—As well as talking about a mental health issue, the play deals with universal issues all audiences can identify with, such as abandonment, especially that felt by senior citizens; loneliness; ‘programmed obsolescence’ and the feeling of emptiness contemporary life leaves us with, which people often try to mitigate by accumulating material things.
—This production confirms Ni desnudo ni bajando la escalera as different to the companies normally found in contemporary Chilean circus.
—Its star and director, Andrés Labarca, is an acclaimed circus artist who has made a career for himself in France, where he’s a member of the KIAI and MPTA companies. His aim is to replicate some of what he’s learned there in Chile. “This new format and the fact that it’s something different for the country’s cultural agenda means we should be able to create and open up new places to perform circus in Chile”, he says.
—Physical theater: This is a kind of theater based on the body’s expressive and communicational abilities, in performances whose aim is to tell a story using corporality. Its roots are in Japanese nō theater, Italian commedia dell’arte, circus acts, certain types of Asian theater and mime. Its modern-day version is usually said to date from the first half of the twentieth century.
—Clowns: In the words of Argentine actor, director, clown and teacher Marcelo Katz, “clowns make us laugh with their take on the world and attempts to rise above their failures. The clown technique is profound, crazy and unexpected”, he confirms. What makes them different from buffoons is “a big technical difference. The buffoon uses universal archetypes of ridicule (such as tripping), whereas clowns work with and draw from their own fears, dreams and obsessions”.
—Diogenes syndrome: Diagnosed mainly in senior citizens, this condition is characterized by a lack of self-care, social isolation and the extreme accumulation of garbage and objects. It’s believed that between 30 and 50% of those suffering from it also have dementia or some other kind of mental illness. It was first recognized in the sixties and is named after the Greek philosopher Diogenes of Sinope, who lived the completely opposite kind of life, hoarding nothing and barely meeting his basic needs.

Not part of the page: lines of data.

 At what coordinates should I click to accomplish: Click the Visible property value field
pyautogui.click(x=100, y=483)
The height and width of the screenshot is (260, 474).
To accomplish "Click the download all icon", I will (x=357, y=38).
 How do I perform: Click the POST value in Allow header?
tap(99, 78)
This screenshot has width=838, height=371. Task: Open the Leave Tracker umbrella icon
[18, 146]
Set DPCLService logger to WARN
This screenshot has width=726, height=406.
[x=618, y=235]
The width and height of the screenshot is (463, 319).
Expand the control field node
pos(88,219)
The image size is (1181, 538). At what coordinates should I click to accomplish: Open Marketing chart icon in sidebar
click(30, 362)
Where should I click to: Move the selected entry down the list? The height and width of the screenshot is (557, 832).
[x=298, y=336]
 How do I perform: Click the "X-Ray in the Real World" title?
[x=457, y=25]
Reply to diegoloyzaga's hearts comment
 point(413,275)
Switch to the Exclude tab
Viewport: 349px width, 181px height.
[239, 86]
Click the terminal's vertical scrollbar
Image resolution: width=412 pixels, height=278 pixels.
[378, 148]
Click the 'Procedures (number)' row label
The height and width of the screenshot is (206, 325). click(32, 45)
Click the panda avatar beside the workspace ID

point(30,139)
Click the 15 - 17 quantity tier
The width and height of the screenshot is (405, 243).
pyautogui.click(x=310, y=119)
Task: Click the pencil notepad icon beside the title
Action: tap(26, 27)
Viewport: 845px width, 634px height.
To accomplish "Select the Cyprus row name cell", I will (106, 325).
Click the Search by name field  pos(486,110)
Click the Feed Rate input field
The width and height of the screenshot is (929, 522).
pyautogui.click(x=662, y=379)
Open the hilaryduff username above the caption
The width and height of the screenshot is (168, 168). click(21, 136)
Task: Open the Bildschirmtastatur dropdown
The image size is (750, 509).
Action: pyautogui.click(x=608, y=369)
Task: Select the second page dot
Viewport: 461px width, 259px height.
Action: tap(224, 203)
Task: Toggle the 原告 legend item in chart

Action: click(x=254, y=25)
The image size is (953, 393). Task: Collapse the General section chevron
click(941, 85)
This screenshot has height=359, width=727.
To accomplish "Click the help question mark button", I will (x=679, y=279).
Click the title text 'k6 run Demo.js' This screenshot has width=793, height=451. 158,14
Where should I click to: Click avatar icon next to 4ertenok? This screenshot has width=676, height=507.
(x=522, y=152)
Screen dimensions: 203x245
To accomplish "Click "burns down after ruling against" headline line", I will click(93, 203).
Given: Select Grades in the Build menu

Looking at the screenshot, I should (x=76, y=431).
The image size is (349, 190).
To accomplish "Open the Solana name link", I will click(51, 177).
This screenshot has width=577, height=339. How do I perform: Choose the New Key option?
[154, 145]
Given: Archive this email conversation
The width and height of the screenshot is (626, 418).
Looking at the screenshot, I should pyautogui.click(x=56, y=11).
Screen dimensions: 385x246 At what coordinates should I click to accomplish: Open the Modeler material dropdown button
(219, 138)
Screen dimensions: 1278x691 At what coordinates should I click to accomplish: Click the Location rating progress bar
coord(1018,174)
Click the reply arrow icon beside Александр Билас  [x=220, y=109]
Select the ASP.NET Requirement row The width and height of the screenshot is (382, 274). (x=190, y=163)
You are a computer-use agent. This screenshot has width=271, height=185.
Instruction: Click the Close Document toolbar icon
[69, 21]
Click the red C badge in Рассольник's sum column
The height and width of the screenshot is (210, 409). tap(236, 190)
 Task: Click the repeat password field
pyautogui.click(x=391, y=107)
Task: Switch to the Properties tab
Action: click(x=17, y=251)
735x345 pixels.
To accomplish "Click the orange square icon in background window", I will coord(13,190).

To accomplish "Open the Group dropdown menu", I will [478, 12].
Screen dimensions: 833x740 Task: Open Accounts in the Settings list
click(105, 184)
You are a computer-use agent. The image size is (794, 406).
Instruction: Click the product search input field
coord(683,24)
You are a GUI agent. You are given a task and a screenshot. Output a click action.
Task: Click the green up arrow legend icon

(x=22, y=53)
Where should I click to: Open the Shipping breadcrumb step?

—Planned obsolescence: This is the name for the useful lifespan given to a product by manufacturers, so that it becomes obsolete or no longer functional. It is mainly used in the world of technology to refer to telephones or computers that, for example, become incompatible with new applications, accessories and programs after several years.
—Contemporary circus: Also called new circus (nouveau cirque in French), this performing arts genre - developed in the middle of the twentieth century - is characterized, among other things, by basing itself on a story told through different circus acts and disciplines. The focus is on making an esthetic impact and on a performance that tells a story, sometimes using theater techniques as well.